For commercial banks of all sizes, understanding customer behavior is often more complex because it is highly verticalized and segmented. However, it is just as important as it is in any other industry. When you consider that the top 10 banks exceeded $40 billion in profits in 2015, you can understand why getting it right when it comes to customer behavior is so important.
While most banks’ retail divisions use a variety of advanced analytical tools to improve performance and grow customer relationships for maximum profitability, it has not historically happened on the commercial side. This is probably because of the large size of commercial banking customers and the products that are sold to them, which are highly specialized.
The opportunity to provide more specialized, targeted marketing and service to commercial banking customers lies in gaining insights from data. Analytics can enable key employees, including service representatives at the contact center level, to have the necessary tools to offer more personalized service and products that truly meet the needs of customers.
CRM solutions, such as Salesforce, offer significant amounts of customer data to better understand customer behavior. The key is being able to leverage the data in such a way that it is uncovers insights to maximize customer interactions.
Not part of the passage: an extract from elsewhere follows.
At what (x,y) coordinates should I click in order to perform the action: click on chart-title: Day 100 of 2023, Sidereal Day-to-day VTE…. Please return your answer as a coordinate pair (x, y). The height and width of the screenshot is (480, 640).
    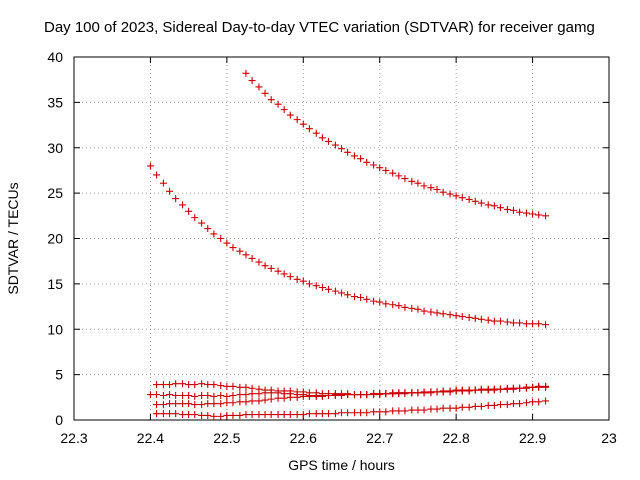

Some questions that take into account customer behavior can be answered from insights generated from these solutions:
- Are in-person visits worthwhile?
- What are the deciding factors to determine if a banker should make a call or schedule an in-person meeting?
- What clients should be prioritized?
- What is the ideal amount of time that a banker should spend on a customer?
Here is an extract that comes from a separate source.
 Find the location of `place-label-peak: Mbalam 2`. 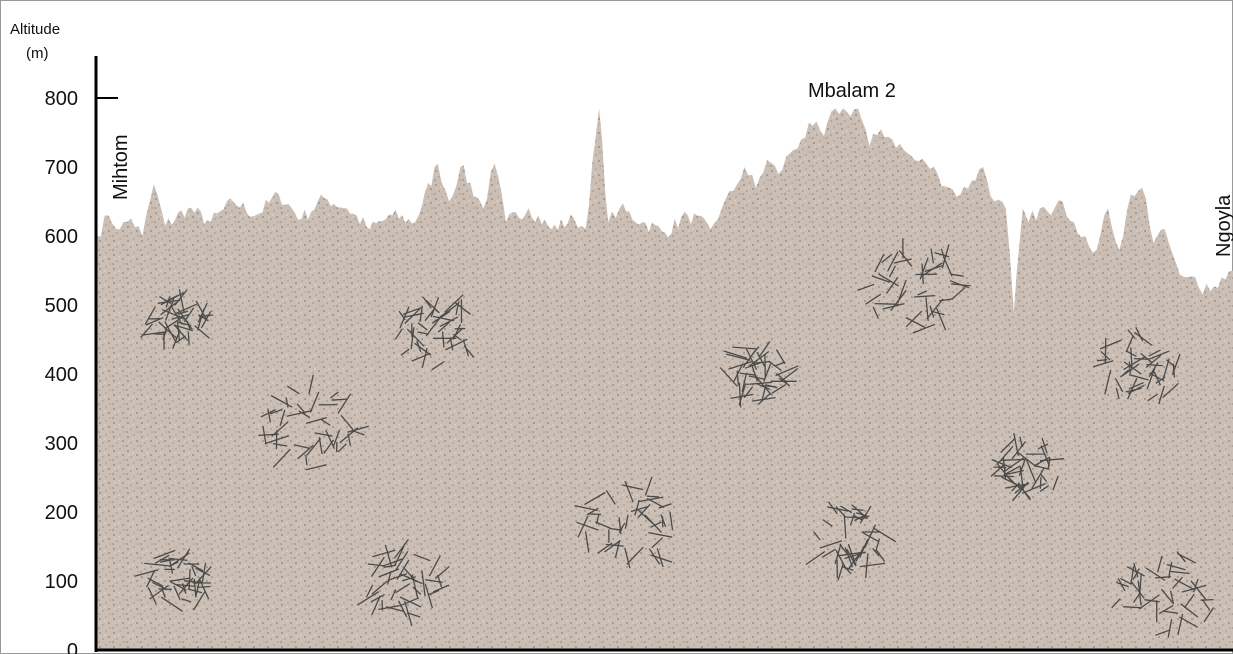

- What leads should be prioritized?
- What are the potential upsell and cross-sell opportunities?
- What indicators signal the potential for a customer to shift to another bank?
Interestingly, most commercial banks focus on the analytics that identify habits of top performers, rather than what drive customers. An example of this would be focusing on identifying the top two percent of commercial bankers who prefer to use conference calls over in-person meetings. While this information is important, this number doesn’t necessarily provide any deep insight into what customers prefer. Rather, it may be more indicative of top producers’ ability to relate to their customers or to leverage certain productive habits.
Commercial banks are wise to evaluate a broad spectrum of data and measure data points across multiple segments of clients. This will help determine who should be prioritized and how to best help every client while balancing productivity and profitability.
“In commercial banking, the customer is very valuable and understanding the interaction history of the customer is very essential,” says Vishrut Lugani, VHT executive advisory board member. “One of the key differentiators of the VHT product is the ability to create granular data regarding customer interactions. And, when you have that granular level of data, you start to recognize that this data leads to behavior data.”
Super-Specialized Service Based on Customer Behavior
For large accounts or those that require highly complex services or products, it may be necessary to bring in an expert who can best identify and achieve specific needs and goals. The challenge is determining which accounts require specialists. The best approach is to look at data over time. By looking at accounts where specialists were brought in or not brought in, you can evaluate the overall success level of offering more specialized service. By digging deeper, you can understand which accounts responded the best to this higher level of service.
Delving into customer behavior in commercial banking and applying analytics to drive business decisions can be challenging and time-consuming. However, it can drive increased profitability and productivity on multiple levels. And with technology advancements and shifting customer needs, understanding customers isn’t just a good idea, it’s a must for staying competitive in an increasingly competitive marketplace.